Beginning with the line that includes "Open the comments speech bubble icon" and ending with the last line of the entries below, set down each line exactly; include no pictures.

======== Data shown ========

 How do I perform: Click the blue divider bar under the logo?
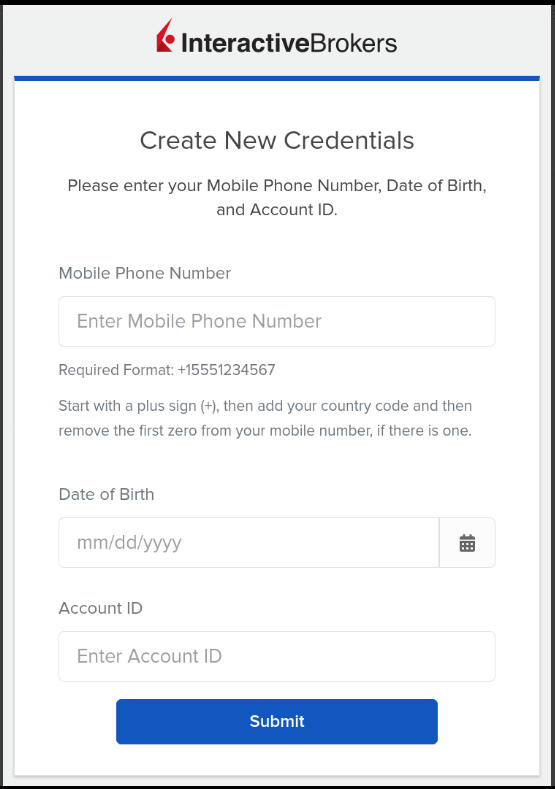coord(277,78)
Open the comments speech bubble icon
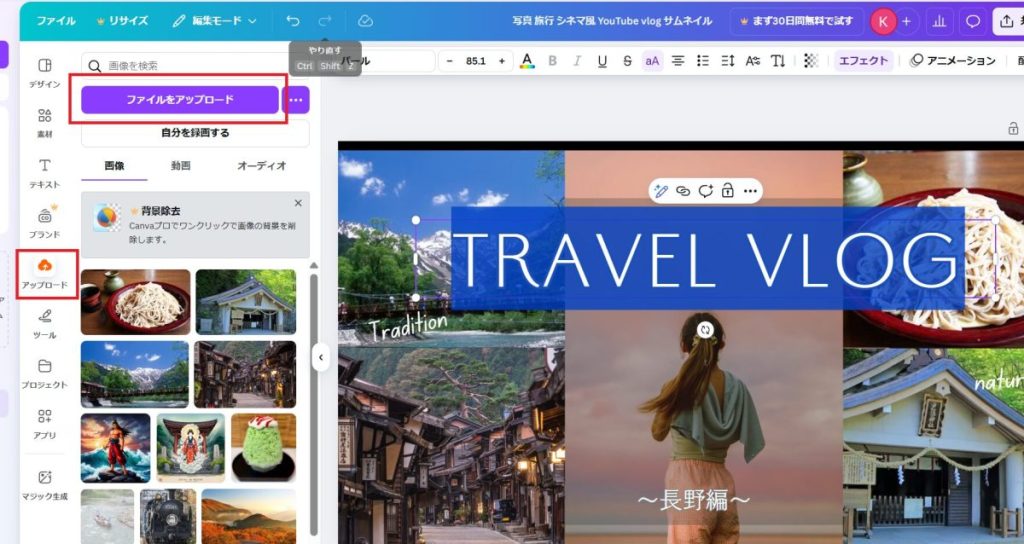The width and height of the screenshot is (1024, 544). click(971, 20)
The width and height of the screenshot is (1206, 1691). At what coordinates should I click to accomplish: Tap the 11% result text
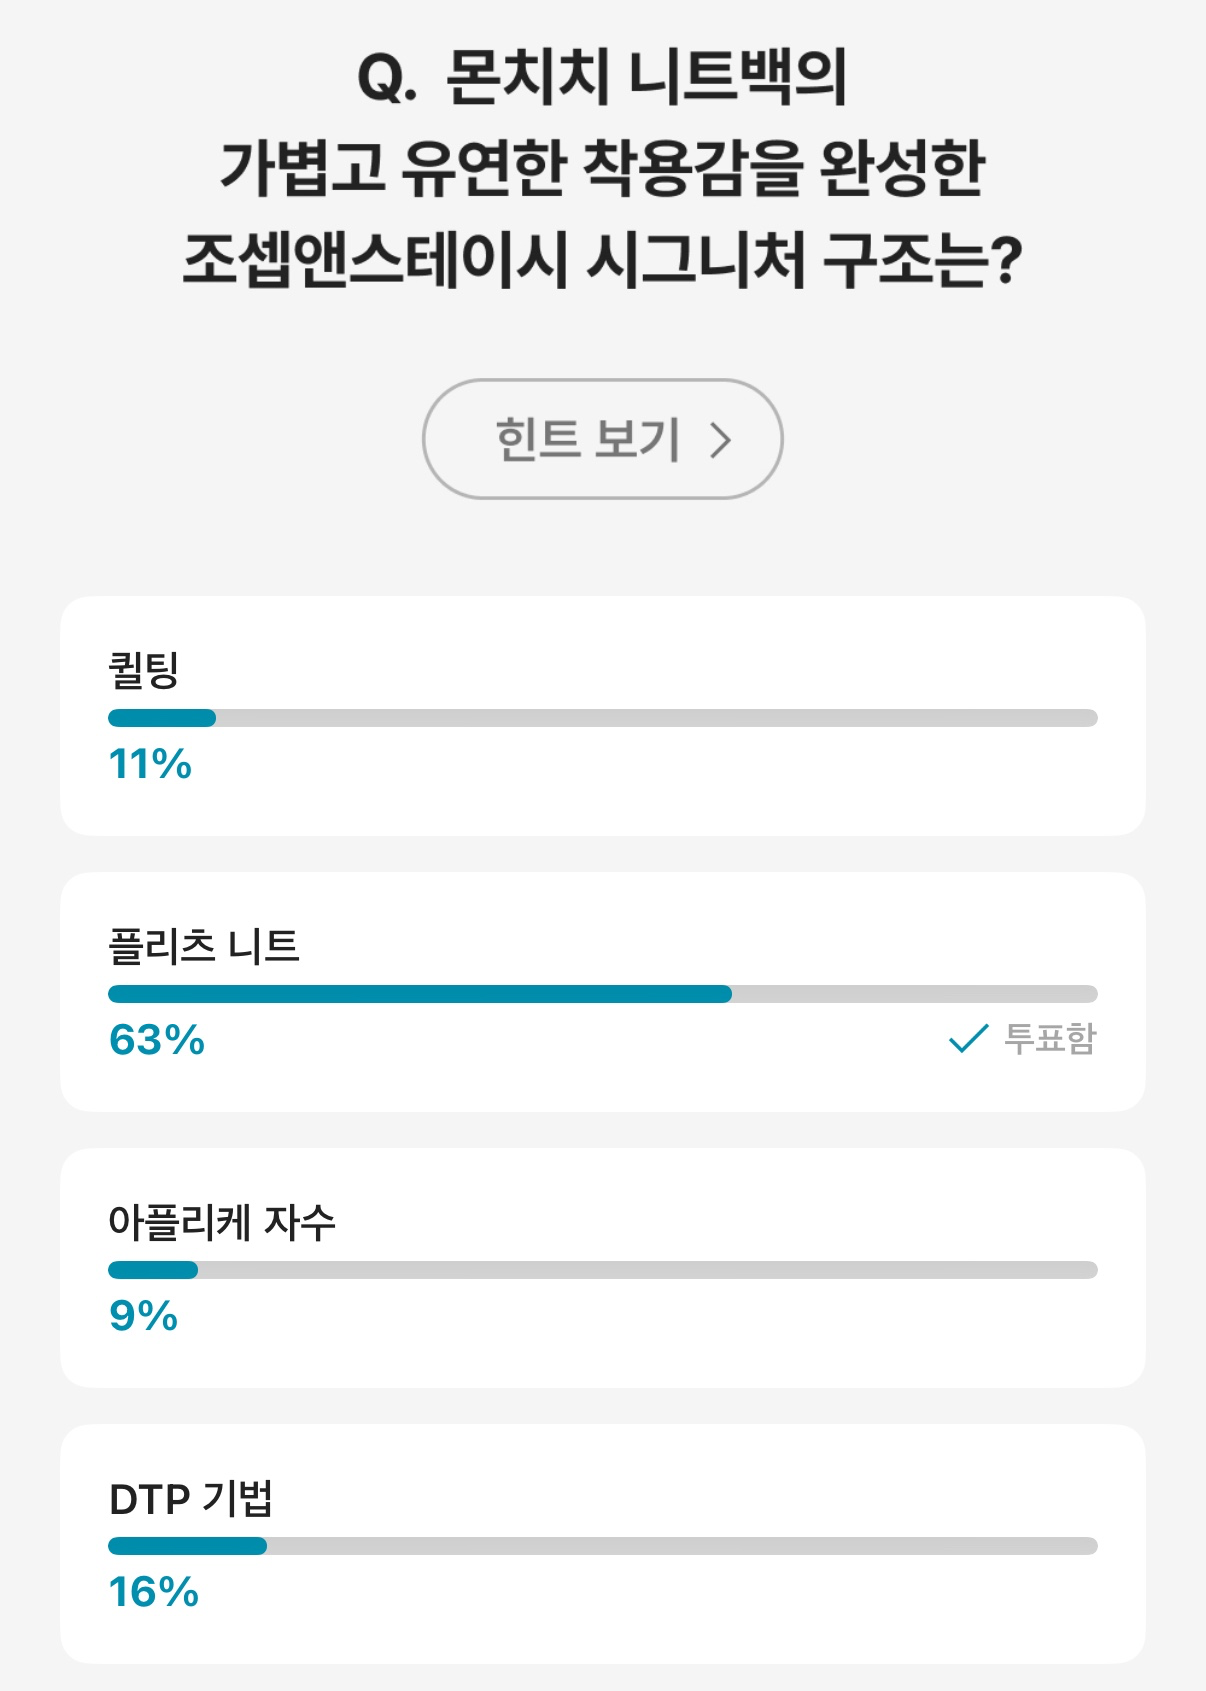pos(150,765)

========

▶ _Answer to the problem_:
Open the comments speech bubble icon
The width and height of the screenshot is (1024, 544). click(971, 20)
The width and height of the screenshot is (1206, 1691). At what coordinates should I click to accomplish: Tap the 11% result text
pos(150,765)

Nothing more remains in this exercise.